Tasks:
#1 Retype the passage about the novel Party Going in full, keeping every word and mark as it appears.
#2 Echo the lines of the records exactly, everything from the line containing "Click the RSI(24):0.00 label" down to the line containing "The height and width of the screenshot is (301, 275).", with both of those lines included.

Text block:
Party Going is set in the early 1930s and concerns a group of rich, dissolute but socially respectable people, invited by their richer acquaintance, Max Adey, to take the boat train for the continent for a week's holiday at his expense. Unfortunately, fog has come down in a thick cloud and no trains can leave the station. Max takes a couple of suites in the station's hotel for the duration of his party's wait for the fog to lift.

The station gradually becomes besieged by a vast crowd of ordinary people trying to make their way home who mass on the station concourse and in the cafés and bars and occasionally impinge on their `betters' by having a sing-song or chanting for trains by way of voicing unrest at the delay.

The novel is acutely observant of class and status. Most fascinating is the way Max behaves towards his current amour - Amabel - who is a household name, feted for her beauty, but he may be growing tired of her as he had not invited her on this voyage. In fact he has designs on a rather more upper-class beauty, Julia. Amabel, intensely manipulative as she is, simply turns up with her luggage, but not before Max has moved in on Julia with an inconclusive result. Julia, rather endearingly, is more concerned that her "charms" may not have been packed in her luggage. These are trifles such as a small porcelain egg containing three tiny ivory elephants, a child's miniature spinning top, etc. Without them Julia feels something may go wrong, not just for her but for her travelling companions too.

[Source data]
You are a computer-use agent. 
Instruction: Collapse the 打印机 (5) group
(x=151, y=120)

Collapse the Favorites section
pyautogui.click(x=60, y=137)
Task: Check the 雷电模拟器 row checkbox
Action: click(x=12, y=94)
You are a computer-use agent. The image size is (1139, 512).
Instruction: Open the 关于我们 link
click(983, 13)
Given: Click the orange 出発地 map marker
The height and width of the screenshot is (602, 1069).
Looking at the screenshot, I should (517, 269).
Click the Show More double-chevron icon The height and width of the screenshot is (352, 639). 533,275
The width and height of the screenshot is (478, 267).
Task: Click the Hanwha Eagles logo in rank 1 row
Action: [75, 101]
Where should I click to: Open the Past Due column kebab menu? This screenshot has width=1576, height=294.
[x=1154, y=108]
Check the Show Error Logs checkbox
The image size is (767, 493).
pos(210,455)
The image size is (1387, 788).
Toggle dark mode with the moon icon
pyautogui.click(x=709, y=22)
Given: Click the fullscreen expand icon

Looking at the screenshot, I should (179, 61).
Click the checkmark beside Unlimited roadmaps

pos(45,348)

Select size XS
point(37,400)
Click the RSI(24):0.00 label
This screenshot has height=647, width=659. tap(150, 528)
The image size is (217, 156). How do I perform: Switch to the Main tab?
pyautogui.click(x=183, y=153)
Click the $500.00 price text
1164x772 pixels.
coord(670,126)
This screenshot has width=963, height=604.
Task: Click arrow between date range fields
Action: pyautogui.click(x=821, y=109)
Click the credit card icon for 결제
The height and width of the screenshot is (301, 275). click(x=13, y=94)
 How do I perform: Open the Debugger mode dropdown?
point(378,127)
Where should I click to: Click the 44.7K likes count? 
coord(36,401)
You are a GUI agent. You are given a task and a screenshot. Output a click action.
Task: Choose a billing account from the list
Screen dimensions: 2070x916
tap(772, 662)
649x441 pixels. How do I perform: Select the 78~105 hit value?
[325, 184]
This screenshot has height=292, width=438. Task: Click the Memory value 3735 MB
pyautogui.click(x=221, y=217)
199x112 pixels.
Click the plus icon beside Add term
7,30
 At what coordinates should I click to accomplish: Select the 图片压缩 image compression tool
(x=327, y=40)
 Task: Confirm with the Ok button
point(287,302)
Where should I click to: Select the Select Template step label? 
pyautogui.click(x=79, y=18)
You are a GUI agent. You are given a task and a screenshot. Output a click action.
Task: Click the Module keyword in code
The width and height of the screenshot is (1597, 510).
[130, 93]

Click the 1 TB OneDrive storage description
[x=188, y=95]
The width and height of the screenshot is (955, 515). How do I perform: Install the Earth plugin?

Correct answers:
#1
Party Going is set in the early 1930s and concerns a group of rich, dissolute but socially respectable people, invited by their richer acquaintance, Max Adey, to take the boat train for the continent for a week's holiday at his expense. Unfortunately, fog has come down in a thick cloud and no trains can leave the station. Max takes a couple of suites in the station's hotel for the duration of his party's wait for the fog to lift.

The station gradually becomes besieged by a vast crowd of ordinary people trying to make their way home who mass on the station concourse and in the cafés and bars and occasionally impinge on their `betters' by having a sing-song or chanting for trains by way of voicing unrest at the delay.

The novel is acutely observant of class and status. Most fascinating is the way Max behaves towards his current amour - Amabel - who is a household name, feted for her beauty, but he may be growing tired of her as he had not invited her on this voyage. In fact he has designs on a rather more upper-class beauty, Julia. Amabel, intensely manipulative as she is, simply turns up with her luggage, but not before Max has moved in on Julia with an inconclusive result. Julia, rather endearingly, is more concerned that her "charms" may not have been packed in her luggage. These are trifles such as a small porcelain egg containing three tiny ivory elephants, a child's miniature spinning top, etc. Without them Julia feels something may go wrong, not just for her but for her travelling companions too.

#2
Click the RSI(24):0.00 label
This screenshot has height=647, width=659. tap(150, 528)
The image size is (217, 156). How do I perform: Switch to the Main tab?
pyautogui.click(x=183, y=153)
Click the $500.00 price text
1164x772 pixels.
coord(670,126)
This screenshot has width=963, height=604.
Task: Click arrow between date range fields
Action: pyautogui.click(x=821, y=109)
Click the credit card icon for 결제
The height and width of the screenshot is (301, 275). click(x=13, y=94)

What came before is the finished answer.